Llegados a este punto, el mismo motivo de censura jurídica trae al recurso como segunda cuestión la aplicación del sistema de consolidación al cumplimiento del ciclo y su cómputo. Sin embargo, tal circunstancia resulta innecesaria ya al éxito del recurso dado el fracaso del presupuesto del que partía la pretensión actora.
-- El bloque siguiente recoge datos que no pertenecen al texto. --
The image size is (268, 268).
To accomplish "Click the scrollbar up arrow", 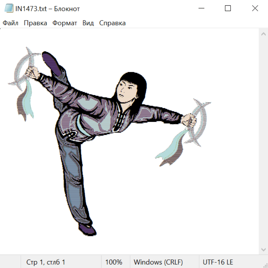I will (x=263, y=34).
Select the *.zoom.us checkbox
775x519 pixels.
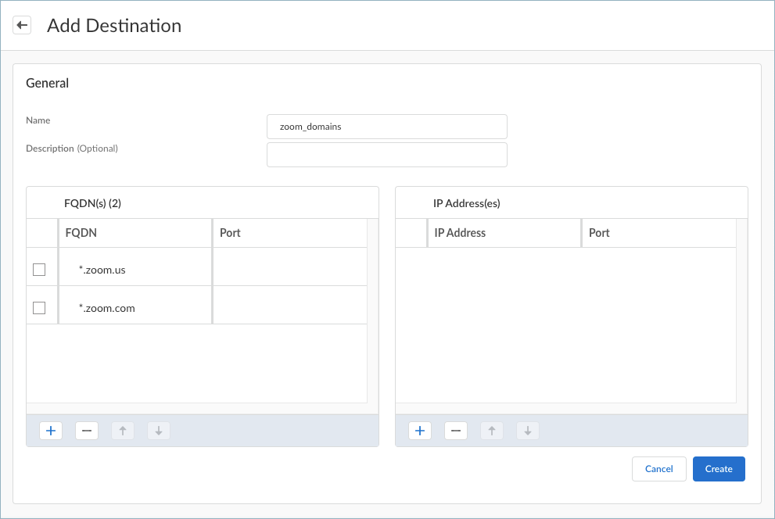pos(39,270)
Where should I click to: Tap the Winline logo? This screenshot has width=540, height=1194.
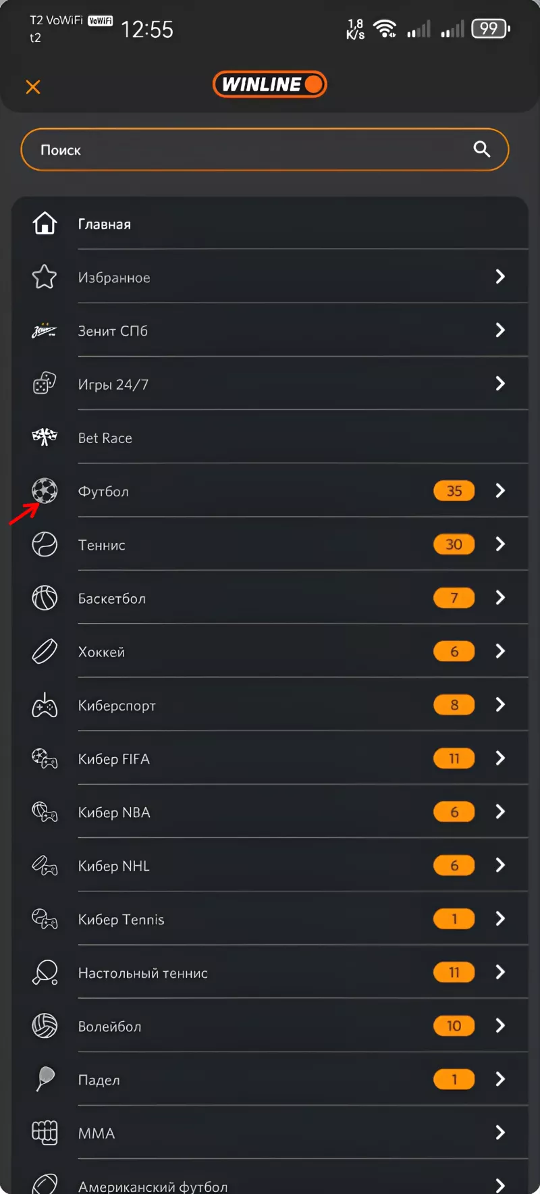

Ni el derecho en la demanda es autónomo de la pretensión de cantidad reclamada en concepto de diferencias retributivas, ni pivotan éstas en otras cantidades de referencia que las calculadas conforme al IPC. Y como quiera que la sentencia de instancia estima la demanda en base a la actualización de la retribución de referencia conforme a IPC y que no se contempla otro punto de partida para decidir sobre la consolidación retributiva y la reclamación de cantidad, estimada la primera cuestión del recurso, no procede entrar en el fondo de esta segunda cuestión ya que, desde el mismo momento en que no podemos acoger el sistema de actualización postulado, la demanda viene abocada a la desestimación.

Merced a tales consideraciones el primer motivo de censura jurídica debe ser estimado, lo cual -sin necesidad de entrar tampoco al examen del articulado subsidiariamente- conduce a la estimación del recurso y revocación de la sentencia para la íntegra desestimación de la demanda, con absolución de la empresa demandada'.
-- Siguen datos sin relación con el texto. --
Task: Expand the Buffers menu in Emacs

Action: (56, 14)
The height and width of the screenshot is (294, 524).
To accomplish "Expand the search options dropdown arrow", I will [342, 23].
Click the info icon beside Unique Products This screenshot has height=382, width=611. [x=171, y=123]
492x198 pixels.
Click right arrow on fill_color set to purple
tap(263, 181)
Partiendo de lo razonado en las sentencias trascritas, trasladable al caso, no apreciamos en la sentencia de instancia infracciones como las denunciadas en el tercer motivo de recurso.
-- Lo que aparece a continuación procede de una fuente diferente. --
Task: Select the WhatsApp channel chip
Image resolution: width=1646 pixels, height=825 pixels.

VISTO lo expuesto, los preceptos citados y los demás de general aplicación

Fallo

Que desestimamos el recurso de suplicación interpuesto por la representación letrada del demandante frente a la sentencia dictada el 30/12/2021 en el procedimiento 134/2021 del Juzgado de lo Social 2 de Oviedo, que confirmamos en la desestimación de la demanda.

Medios de impugnación

Se advierte a las partes que contra esta sentencia cabe interponer recurso de casación para la unificación de doctrina, que habrá de prepararse mediante escrito suscrito por letrado, presentándolo en esta Sala de lo Social dentro del improrrogable plazo de los diez días hábiles inmediatos siguientes a la fecha de notificación de la misma, en los términos del Art. 221 de la Ley reguladora de la Jurisdicción Social y con los apercibimientos en él contenidos.

Depósito para recurrir

En cumplimiento del Art. 229 de la LRJS, con el escrito del recurso debe justificarse el ingreso de depósito para recurrir (600 €), estando exento el recurrente que: fuere trabajador o causahabiente suyo o beneficiario del régimen público de Seguridad Social; el Estado, las Comunidades Autónomas, las entidades locales y las entidades de derecho público con personalidad jurídica propia vinculadas o dependientes de los mismos, las entidades de derecho público reguladas por su normativa específica y los órganos constitucionales, así como los sindicatos y quienes tuvieren reconocido el beneficio de justicia gratuita.

Dicho depósito debe efectuarse en la cuentade Depósitos y Consignaciones que esta Sala de lo Social del TSJA tiene abierta en el Banco Santander, oficina de la calle Uria 1 de Oviedo. El nº de cuenta se conforma como sigue: 3366 0000 66, seguidos de otros 6: los cuatro primeros conforman el nº de rollo -empezando por ceros si es preciso-, y después otros 2, que corresponden a las dos últimas cifras del año del rollo. Es obligado indicar en el campo concepto: '37 Social Casación Ley 36-2011'.

Si el ingreso se realiza mediante transferencia, el código IBAN del Banco es: ES55 0049 3569 9200 0500 1274, siendo imprescindible indicar también la cuenta del recurso como quedó dicho, y rellenar al campo concepto aludido.

De efectuarse diversos pagos o ingresos en la misma cuenta se deberá especificar un ingreso por cada concepto, cuando obedezcan a otros recursos de la misma o distinta clase, debe contar -en el campo de observaciones- la fecha de la resolución recurrida el formato dd/mm/aaaa.

Pásense las actuaciones al Sr./Sra. Letrado/a de la Administración de Justicia para cumplir los deberes de publicidad, notificación y registro de la Sentencia.

Así, por esta nuestra Sentencia, definitivamente juzgando, lo pronunciamos, mandamos y firmamos.